### How to complete this task
Only the pictures should be dropped; every line of the data must come back exactly as written.

Data extracted from a collection
Start of Block
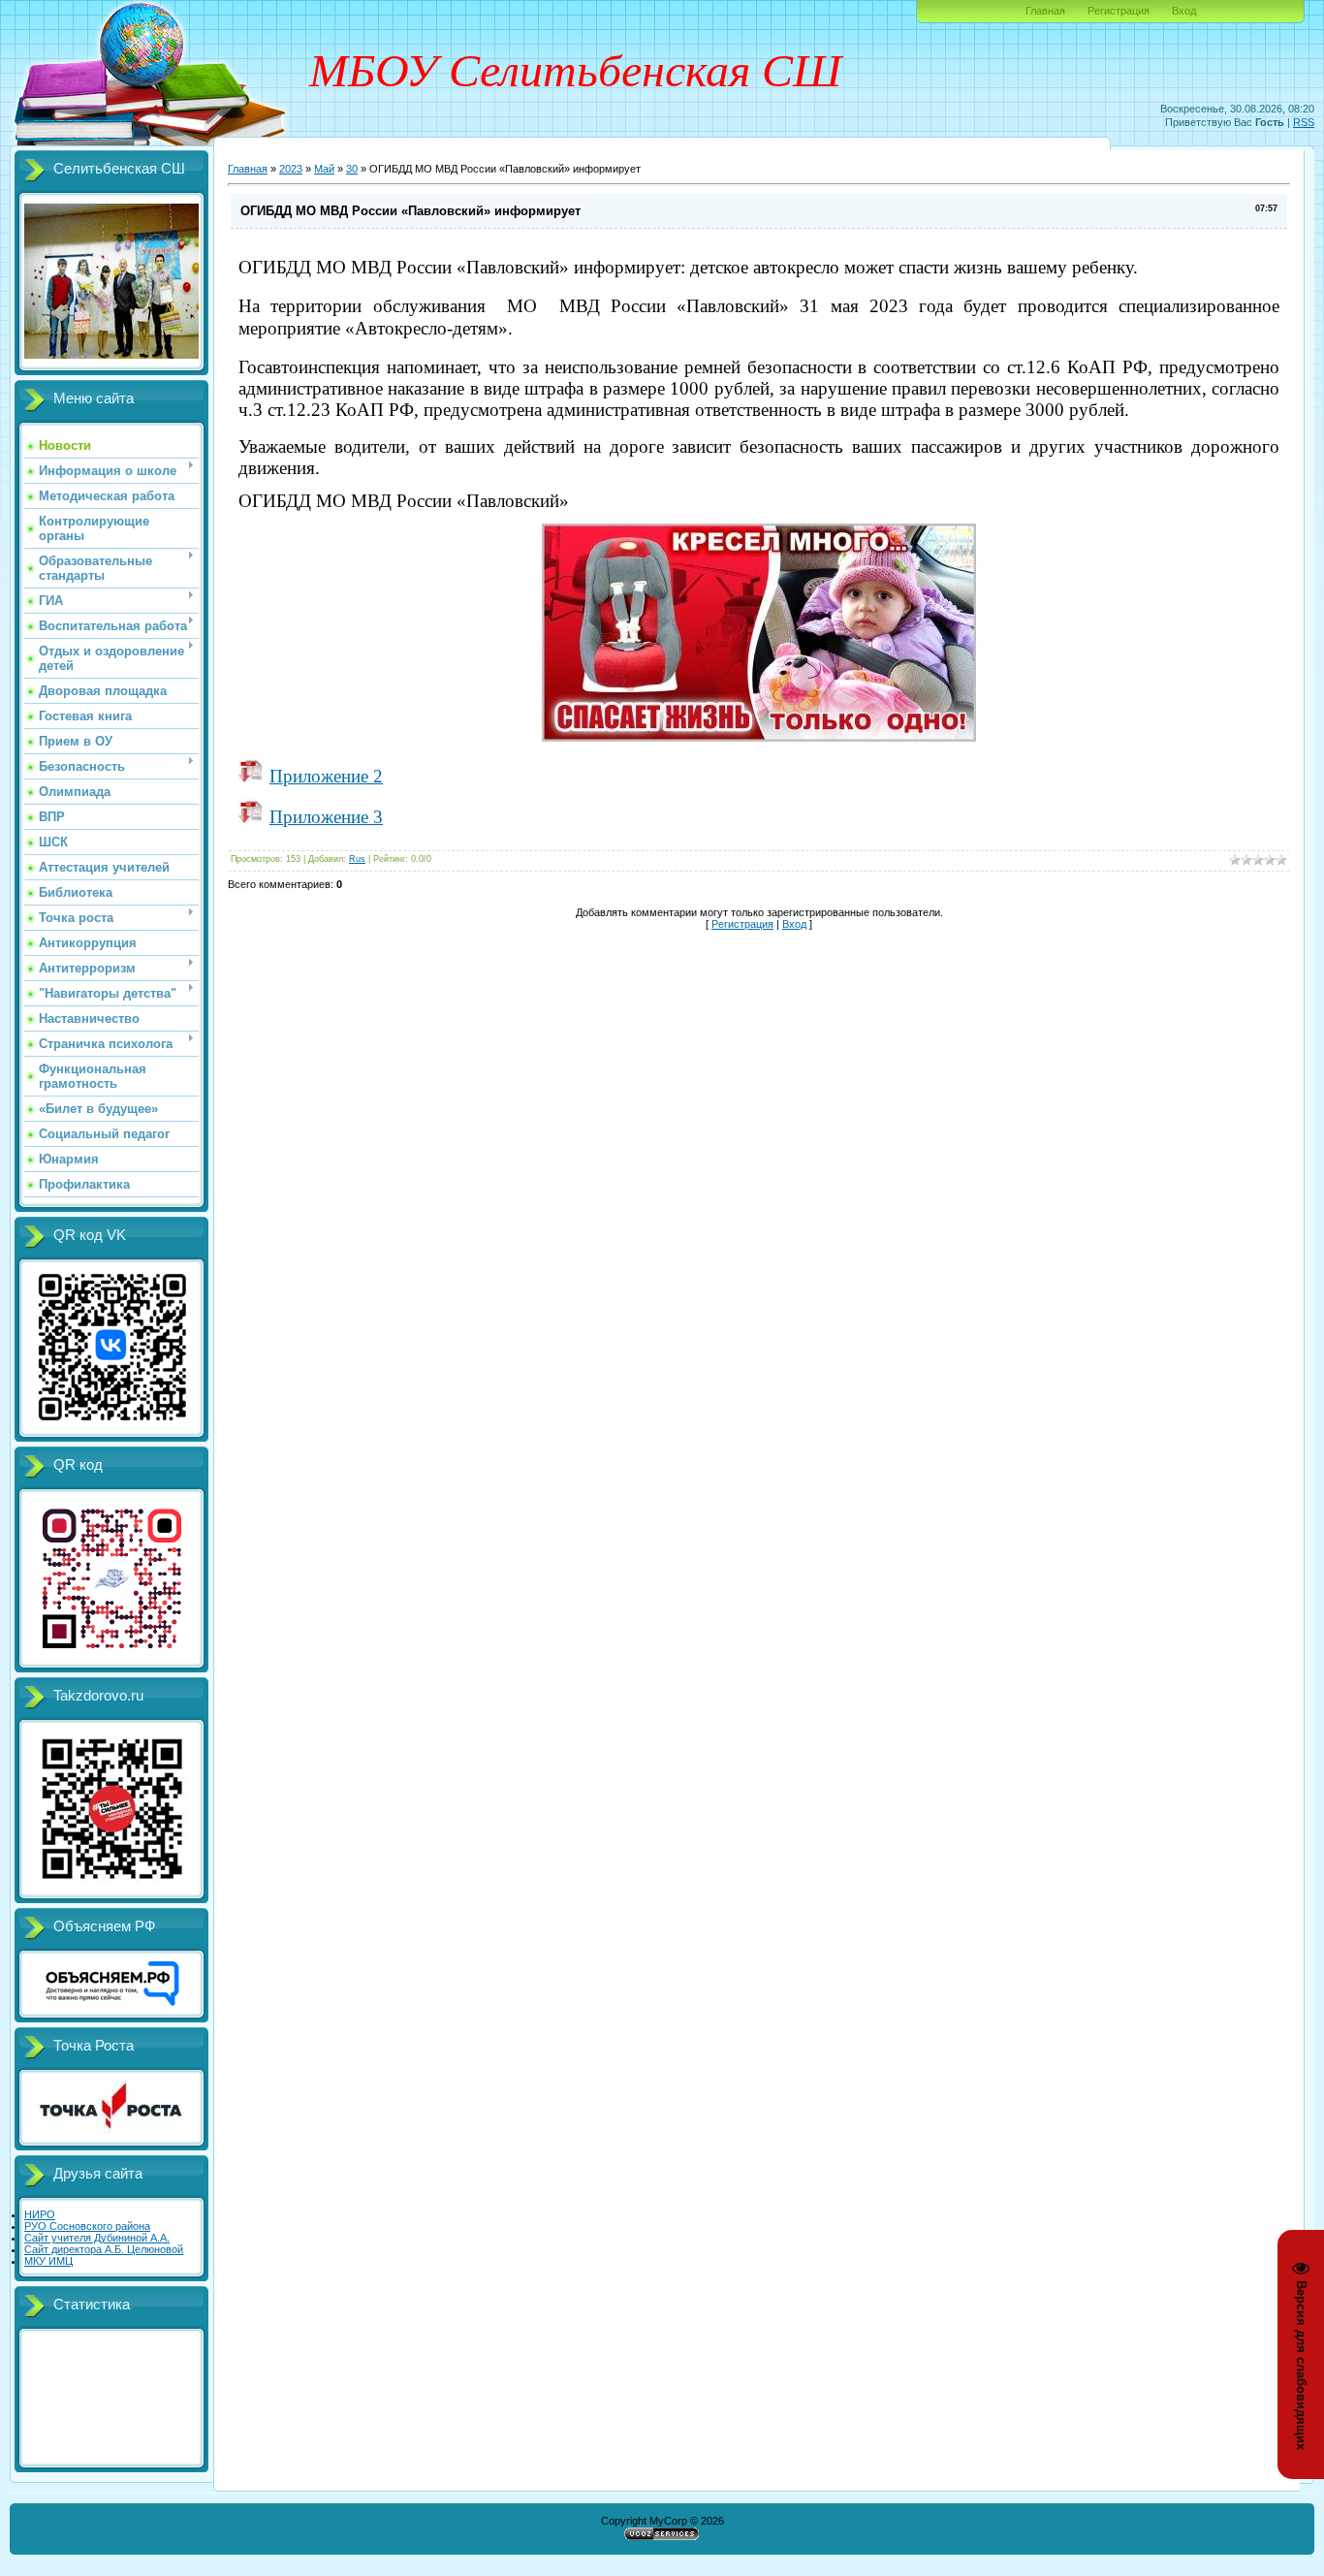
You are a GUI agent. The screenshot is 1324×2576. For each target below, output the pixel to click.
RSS (1303, 122)
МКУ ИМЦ (48, 2261)
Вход (1184, 10)
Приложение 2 (326, 776)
End of Block
### Task result
You are a GUI agent. The screenshot is 1324×2576. For each target below, output the pixel to click.
RSS (1303, 122)
МКУ ИМЦ (48, 2261)
Вход (1184, 10)
Приложение 2 (326, 776)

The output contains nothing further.